Instructions for the task:
Go through the listing below, and from the line containing "Instruction: Select the" through its last line, transcribe every line exactly, skipping pictures.

Data to examine:
BEGIN
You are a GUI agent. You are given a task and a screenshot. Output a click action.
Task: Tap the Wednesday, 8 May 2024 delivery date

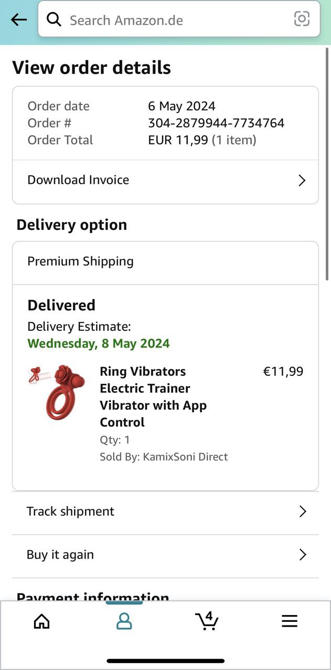[x=99, y=344]
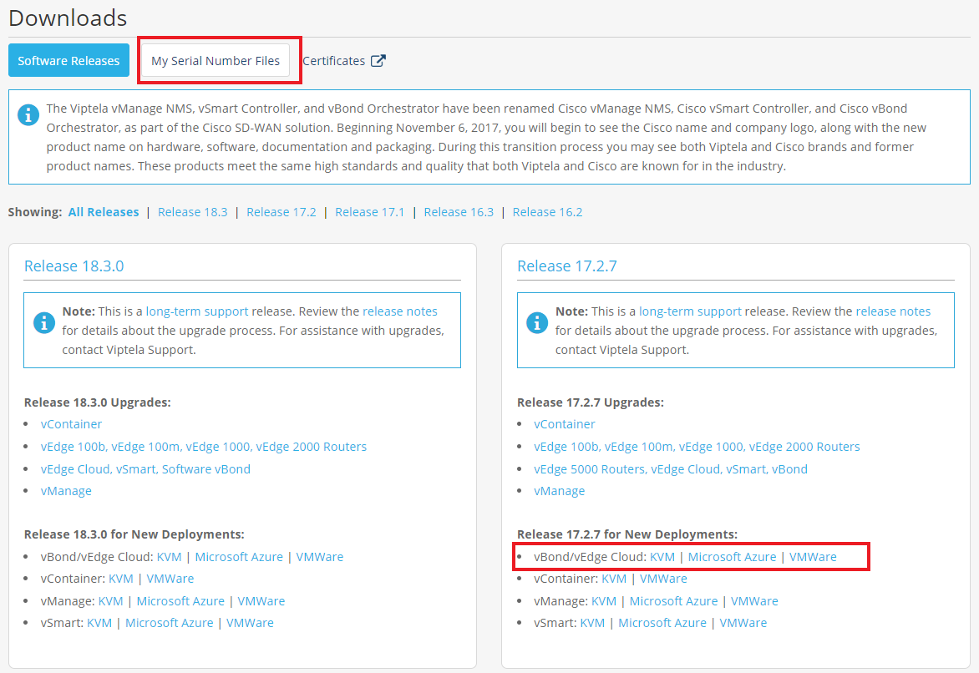Image resolution: width=979 pixels, height=673 pixels.
Task: Open vEdge 5000 Routers upgrade link
Action: pos(590,469)
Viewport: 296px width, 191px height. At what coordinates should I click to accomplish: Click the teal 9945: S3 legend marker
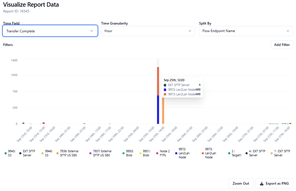pyautogui.click(x=5, y=153)
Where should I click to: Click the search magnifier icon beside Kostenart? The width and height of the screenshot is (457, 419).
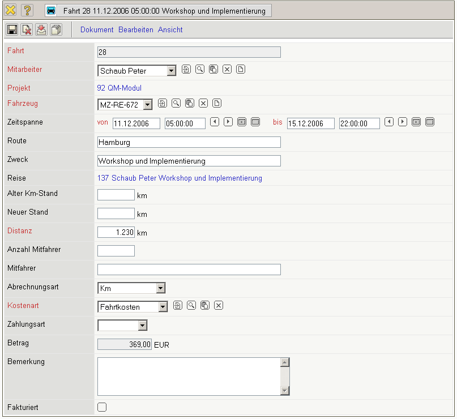click(x=191, y=306)
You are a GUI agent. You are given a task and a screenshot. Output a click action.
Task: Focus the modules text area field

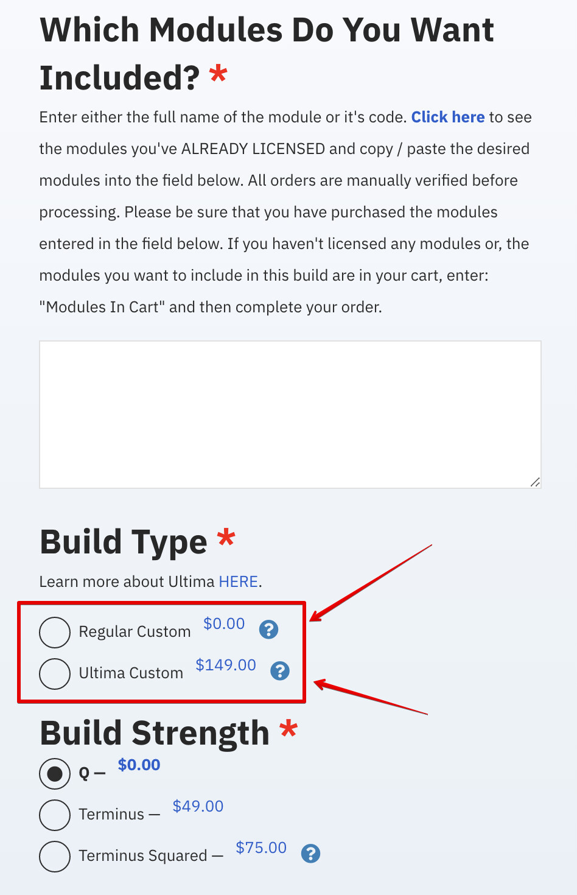pos(290,414)
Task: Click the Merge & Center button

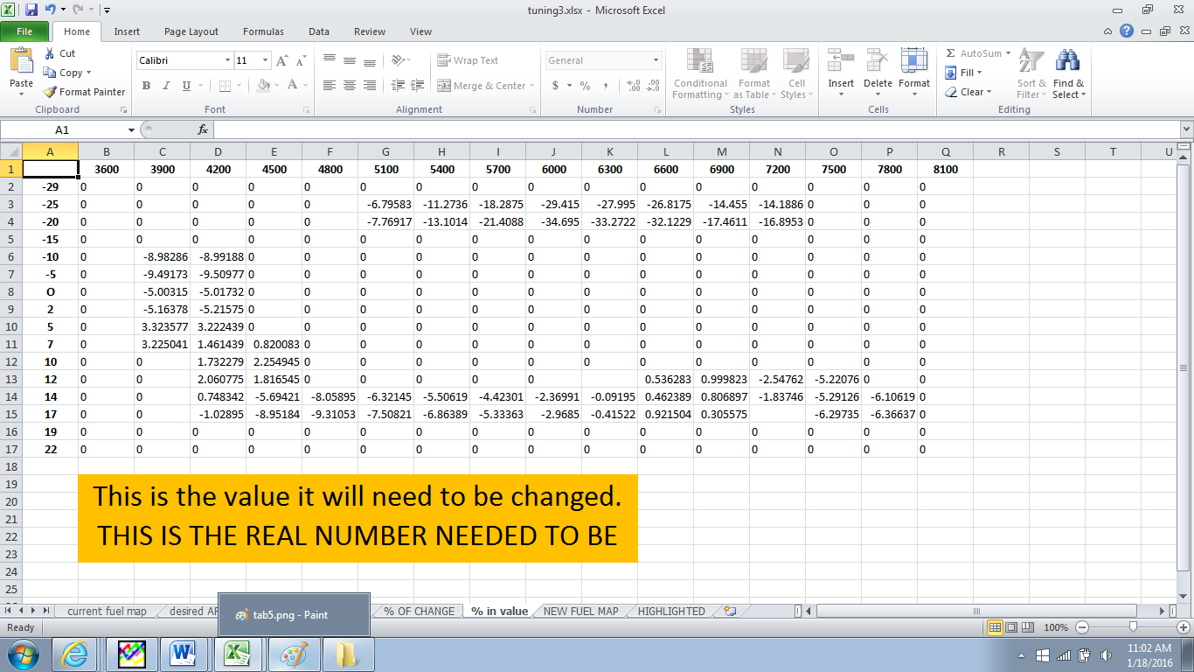Action: (482, 86)
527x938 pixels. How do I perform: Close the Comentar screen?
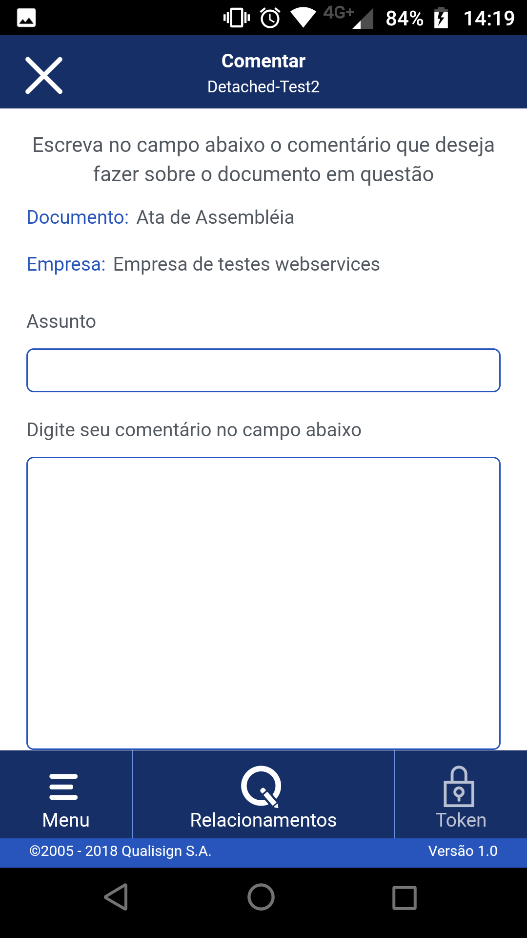click(x=44, y=76)
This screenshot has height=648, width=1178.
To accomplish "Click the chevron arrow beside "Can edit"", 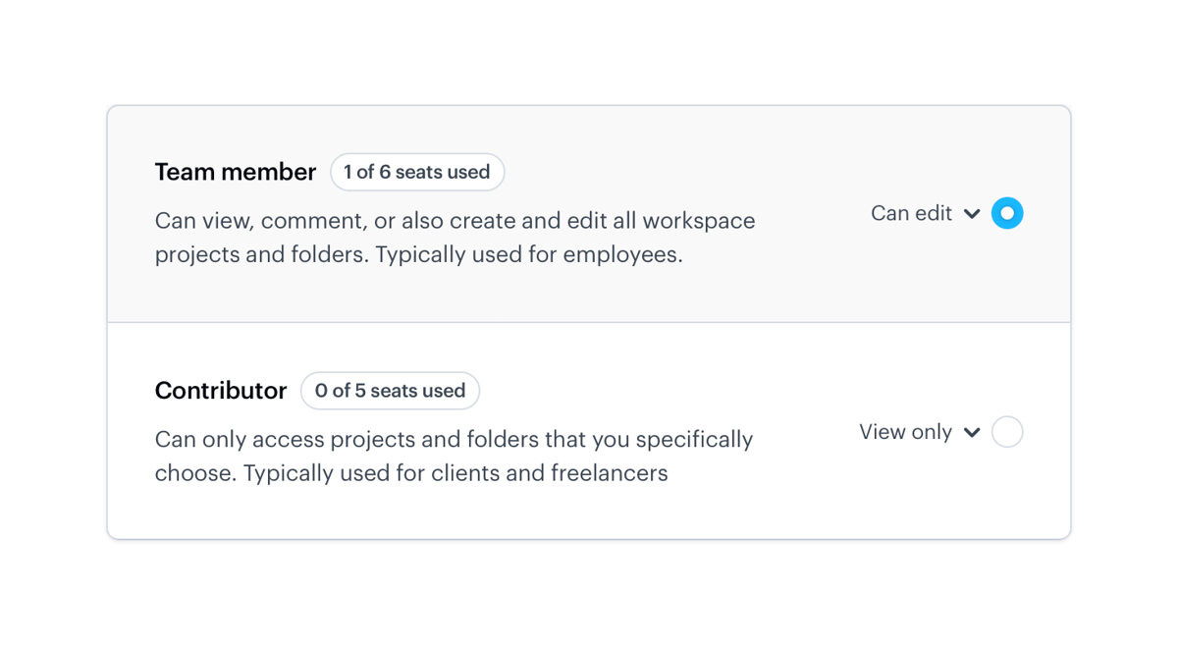I will point(972,214).
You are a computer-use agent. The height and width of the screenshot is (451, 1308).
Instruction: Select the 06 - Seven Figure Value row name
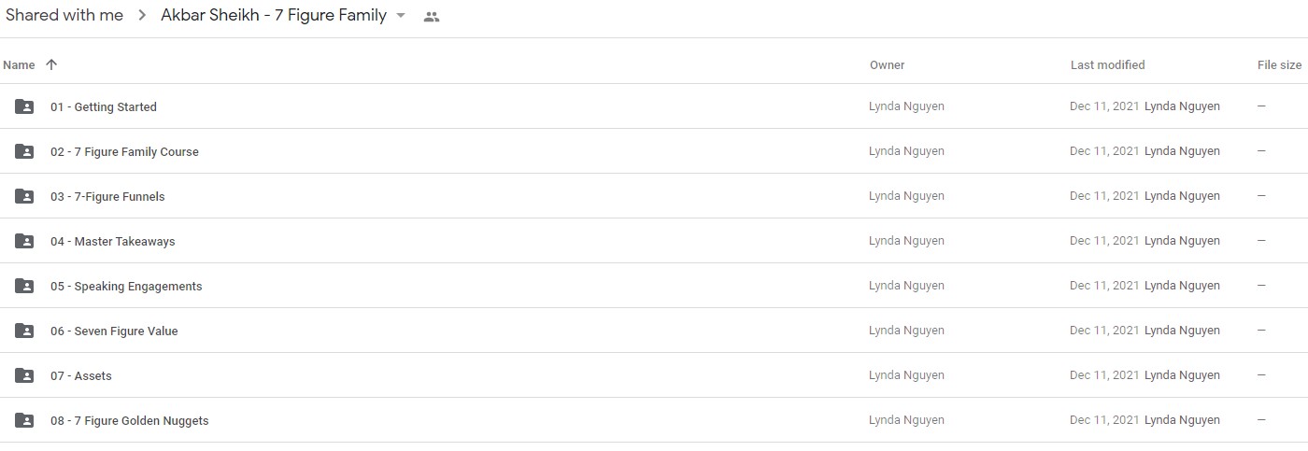pos(114,331)
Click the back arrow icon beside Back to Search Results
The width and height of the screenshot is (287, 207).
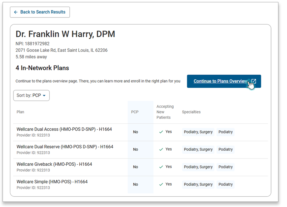coord(16,12)
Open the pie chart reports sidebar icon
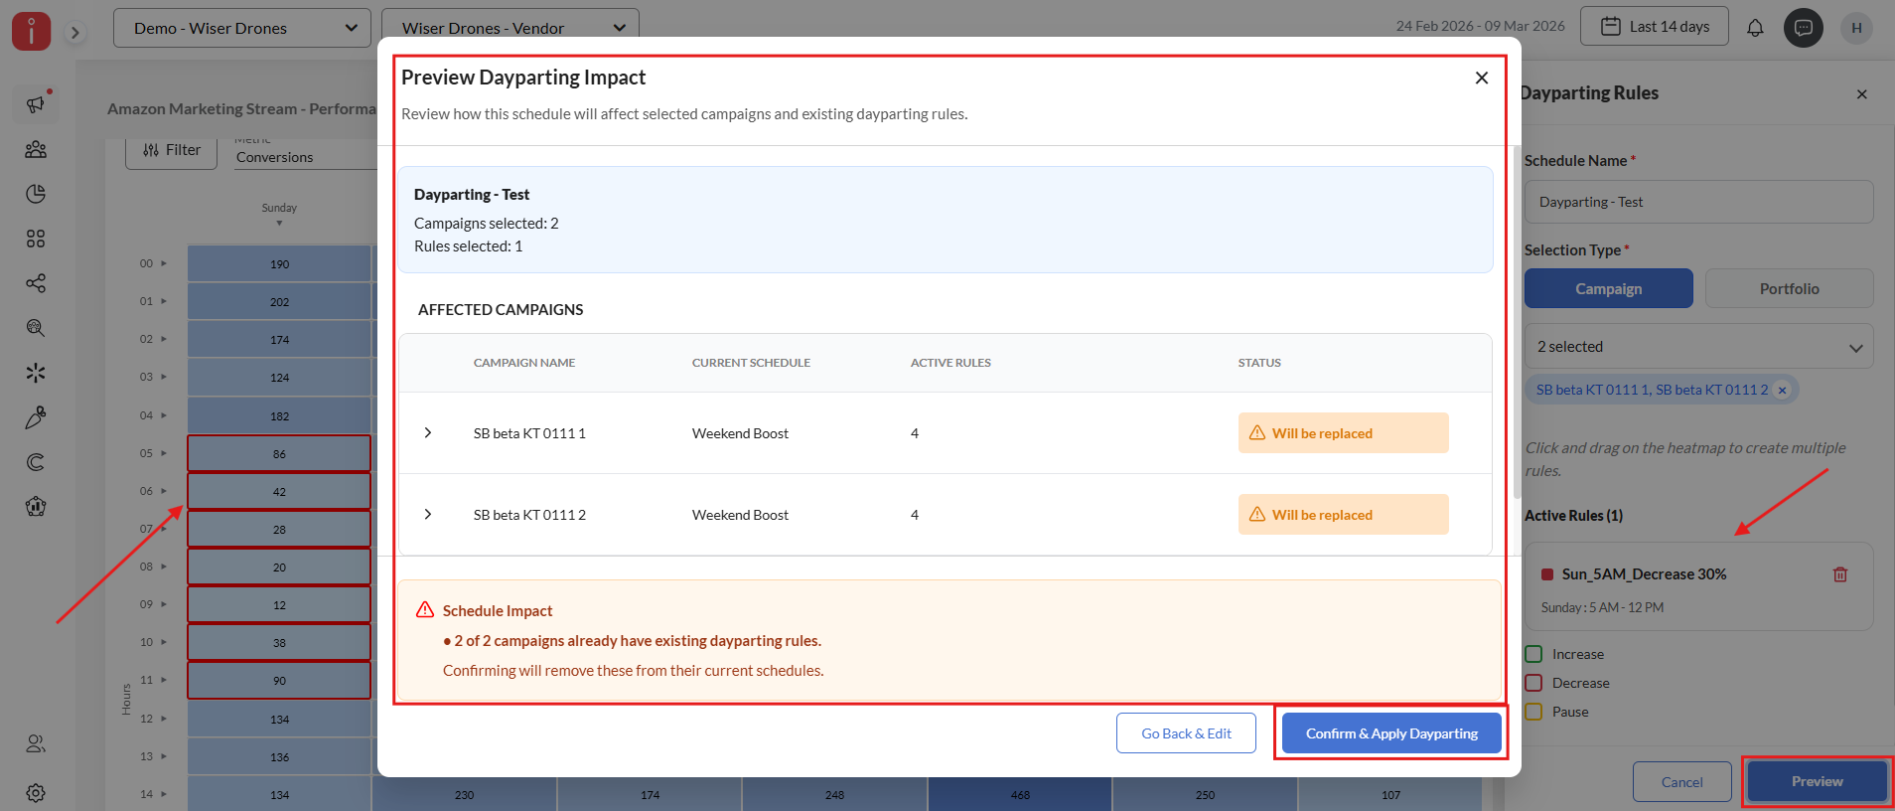The width and height of the screenshot is (1895, 811). pyautogui.click(x=36, y=194)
END
Result for this task:
Instruction: Select the 06 - Seven Figure Value row name
pos(114,331)
Click the back arrow icon beside Back to Search Results
The width and height of the screenshot is (287, 207).
coord(16,12)
Open the pie chart reports sidebar icon
The width and height of the screenshot is (1895, 811). pyautogui.click(x=36, y=194)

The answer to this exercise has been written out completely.